Toutefois, elle affirme que ce problème se situe plus au sein du secteur privé qu’au niveau public. « N’oublions pas qu’il y a le Pay Research Bureau (PRB) au sein de la fonction publique ».

Elle parle aussi de la situation au privé où les femmes sont, selon elle, stationnaires alors que les hommes sont plus souvent promus.

Anushka Virahsawmy est d’avis qu’il faudrait revoir la situation au sein du secteur privé.

Pour Megha Venketasamy, Life coach et Facilitator, ce problème d’inégalité salariale existe non seulement à Maurice mais au niveau mondial. Elle explique que lorsqu’une femme à son HSC ou son diplôme en poche, elle débute au même statut qu’un homme. Cependant, elle souligne que le problème commence lorsque la femme à des opportunités de promotion au sein de l’entreprise.

Elle affirme que l’année dernière le salaire moyen d’une femme était Rs13 300 contre Rs17 900 pour l’homme. Selon elle, les femmes qui occupent des postes de hautes responsabilités sont considérées comme des « survivantes ».

« Elles travaillent pour pouvoir survivre au sein de la compagnie, mais elles ont la plupart des fois aucun confort au sein de l’entreprise ».

Pour Megha Venkatesamy, nous évoluons dans une société patriarcale où women will have to prove their worth.

Elle ajoute que 85% des hommes ont plus de chances d’évoluer en tant que cadres supérieurs. Il y a également plus de 60% des femmes, qui, à 60 ans perçoit toujours un salaire inférieur. Elle explique aussi qu’il y a des entreprises qui prônent la parité des genres mais que ce n’est qu’un eyewash.

Elle estime que la seule solution est « l’éducation ».

« Je concède qu’il y a un système patriarcal », nous lance Megha Venkatesamy. Cette dernière évoque aussi que la majorité des entreprises auxquelles évoluent les femmes, leur salaire de base est moyen. Elle cite entre autres, le secteur de la santé.

D’autre part, elle souligne qu’il n’y a peut-être pas de disparité hommes-femmes dans la fonction publique, mais, qu’il y a une discrimination par rapport aux promotions. Elle est d’avis que la discrimination est due au « triple burden », soit due au fait que les femmes ont plusieurs rôles à jouer dans la société, en tant qu’épouse, mère entre autres.

Tania Diolle, politologue, mentionne pour sa part, un rapport sur l’Egalité des genres qui avait été rendu publique. Le rapport faisait mention que les low skill jobs étaient occupés majoritairement par les femmes. Elle évoque également le secteur privé où les salaires ne sont pas similaires pour le même travail entrepris.
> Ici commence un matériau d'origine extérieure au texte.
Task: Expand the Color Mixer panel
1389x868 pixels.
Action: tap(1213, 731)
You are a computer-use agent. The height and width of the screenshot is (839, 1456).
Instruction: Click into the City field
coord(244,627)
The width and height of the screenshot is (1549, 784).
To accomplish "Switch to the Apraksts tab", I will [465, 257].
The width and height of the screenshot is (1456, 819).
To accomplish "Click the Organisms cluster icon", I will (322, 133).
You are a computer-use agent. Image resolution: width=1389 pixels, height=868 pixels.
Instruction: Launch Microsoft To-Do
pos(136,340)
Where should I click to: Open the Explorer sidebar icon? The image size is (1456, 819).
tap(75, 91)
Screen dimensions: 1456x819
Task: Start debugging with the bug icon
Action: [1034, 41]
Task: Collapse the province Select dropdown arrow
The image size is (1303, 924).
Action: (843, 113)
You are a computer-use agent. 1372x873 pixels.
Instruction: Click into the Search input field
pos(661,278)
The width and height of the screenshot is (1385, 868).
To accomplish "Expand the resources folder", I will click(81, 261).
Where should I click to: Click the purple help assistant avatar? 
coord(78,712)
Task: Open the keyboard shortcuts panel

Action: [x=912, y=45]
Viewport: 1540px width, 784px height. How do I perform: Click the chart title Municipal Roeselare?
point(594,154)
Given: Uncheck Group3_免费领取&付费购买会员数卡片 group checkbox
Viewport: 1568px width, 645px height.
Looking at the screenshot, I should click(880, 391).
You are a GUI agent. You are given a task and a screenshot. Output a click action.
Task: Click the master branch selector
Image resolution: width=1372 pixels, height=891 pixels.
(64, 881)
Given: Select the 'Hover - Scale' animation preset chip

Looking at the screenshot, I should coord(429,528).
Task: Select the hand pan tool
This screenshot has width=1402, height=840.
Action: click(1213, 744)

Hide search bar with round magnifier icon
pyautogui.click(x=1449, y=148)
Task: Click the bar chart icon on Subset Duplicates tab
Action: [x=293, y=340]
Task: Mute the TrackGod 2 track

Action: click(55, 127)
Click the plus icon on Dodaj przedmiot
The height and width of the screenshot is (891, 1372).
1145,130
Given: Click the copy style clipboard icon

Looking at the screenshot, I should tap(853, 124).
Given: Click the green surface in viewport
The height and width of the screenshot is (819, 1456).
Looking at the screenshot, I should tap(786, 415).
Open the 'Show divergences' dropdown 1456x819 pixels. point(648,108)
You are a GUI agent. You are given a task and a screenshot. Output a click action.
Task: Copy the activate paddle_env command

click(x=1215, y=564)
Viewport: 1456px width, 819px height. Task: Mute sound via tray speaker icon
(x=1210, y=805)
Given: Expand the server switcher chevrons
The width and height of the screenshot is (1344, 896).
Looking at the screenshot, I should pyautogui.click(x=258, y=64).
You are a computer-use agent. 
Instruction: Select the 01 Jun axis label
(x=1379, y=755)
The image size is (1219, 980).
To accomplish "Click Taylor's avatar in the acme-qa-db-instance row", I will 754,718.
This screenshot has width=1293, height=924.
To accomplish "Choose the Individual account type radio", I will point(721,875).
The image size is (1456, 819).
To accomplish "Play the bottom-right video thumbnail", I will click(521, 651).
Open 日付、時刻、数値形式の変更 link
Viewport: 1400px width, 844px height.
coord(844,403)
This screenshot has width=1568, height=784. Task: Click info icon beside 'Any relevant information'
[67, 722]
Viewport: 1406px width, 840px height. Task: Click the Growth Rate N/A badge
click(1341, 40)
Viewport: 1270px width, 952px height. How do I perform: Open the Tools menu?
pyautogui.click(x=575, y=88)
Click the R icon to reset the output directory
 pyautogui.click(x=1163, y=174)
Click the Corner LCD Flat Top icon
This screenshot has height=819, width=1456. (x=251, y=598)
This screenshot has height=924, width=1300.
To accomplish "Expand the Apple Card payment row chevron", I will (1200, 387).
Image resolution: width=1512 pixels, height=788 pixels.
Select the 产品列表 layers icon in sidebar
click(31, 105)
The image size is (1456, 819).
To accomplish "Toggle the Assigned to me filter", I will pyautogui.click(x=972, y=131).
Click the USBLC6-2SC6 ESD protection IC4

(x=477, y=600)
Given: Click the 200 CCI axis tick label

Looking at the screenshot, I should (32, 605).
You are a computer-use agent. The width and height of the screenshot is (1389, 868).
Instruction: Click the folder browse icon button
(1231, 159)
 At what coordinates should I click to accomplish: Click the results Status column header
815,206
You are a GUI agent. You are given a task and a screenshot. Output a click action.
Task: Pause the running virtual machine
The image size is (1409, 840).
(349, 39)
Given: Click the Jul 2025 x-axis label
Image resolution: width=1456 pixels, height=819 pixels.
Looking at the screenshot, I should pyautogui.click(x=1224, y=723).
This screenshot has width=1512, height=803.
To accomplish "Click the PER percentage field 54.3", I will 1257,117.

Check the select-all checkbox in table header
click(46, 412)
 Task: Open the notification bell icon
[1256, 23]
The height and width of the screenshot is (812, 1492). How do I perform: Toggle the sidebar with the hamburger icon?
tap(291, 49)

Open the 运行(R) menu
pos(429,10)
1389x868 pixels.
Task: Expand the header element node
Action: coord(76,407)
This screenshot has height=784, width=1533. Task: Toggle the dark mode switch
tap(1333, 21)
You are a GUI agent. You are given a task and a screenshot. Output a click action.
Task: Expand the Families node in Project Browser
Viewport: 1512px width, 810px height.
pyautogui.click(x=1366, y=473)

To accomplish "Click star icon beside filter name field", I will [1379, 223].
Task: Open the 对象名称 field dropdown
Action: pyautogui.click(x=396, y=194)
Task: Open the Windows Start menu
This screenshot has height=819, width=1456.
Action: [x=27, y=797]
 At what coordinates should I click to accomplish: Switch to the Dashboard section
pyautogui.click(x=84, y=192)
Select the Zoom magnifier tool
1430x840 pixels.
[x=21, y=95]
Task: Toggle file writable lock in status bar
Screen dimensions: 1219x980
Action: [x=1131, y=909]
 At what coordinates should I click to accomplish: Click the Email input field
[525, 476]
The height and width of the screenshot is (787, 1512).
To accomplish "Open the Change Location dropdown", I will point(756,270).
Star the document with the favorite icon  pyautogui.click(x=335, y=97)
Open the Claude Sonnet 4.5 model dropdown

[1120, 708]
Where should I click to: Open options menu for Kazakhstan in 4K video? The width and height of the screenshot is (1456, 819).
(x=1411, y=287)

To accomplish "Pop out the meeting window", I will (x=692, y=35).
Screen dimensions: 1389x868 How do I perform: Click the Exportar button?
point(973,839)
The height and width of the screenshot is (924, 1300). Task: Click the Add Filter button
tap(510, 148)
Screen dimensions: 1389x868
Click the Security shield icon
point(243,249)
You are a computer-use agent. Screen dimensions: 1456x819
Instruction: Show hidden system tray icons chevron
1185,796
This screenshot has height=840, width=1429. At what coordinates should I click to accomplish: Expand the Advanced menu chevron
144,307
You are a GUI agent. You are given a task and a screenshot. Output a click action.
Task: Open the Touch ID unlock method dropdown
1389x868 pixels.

Tania Diolle parle de l’Equal Opportunity Act qui n’a jamais été mise en application par les ministres.

La politologue parle elle aussi des différents rôles de la femme au sein de la société et de ses pressions familiales. « Ce sont les raisons pour lesquelles les femmes n’arrivent pas à trouver un emploi à plein temps », fait-elle savoir.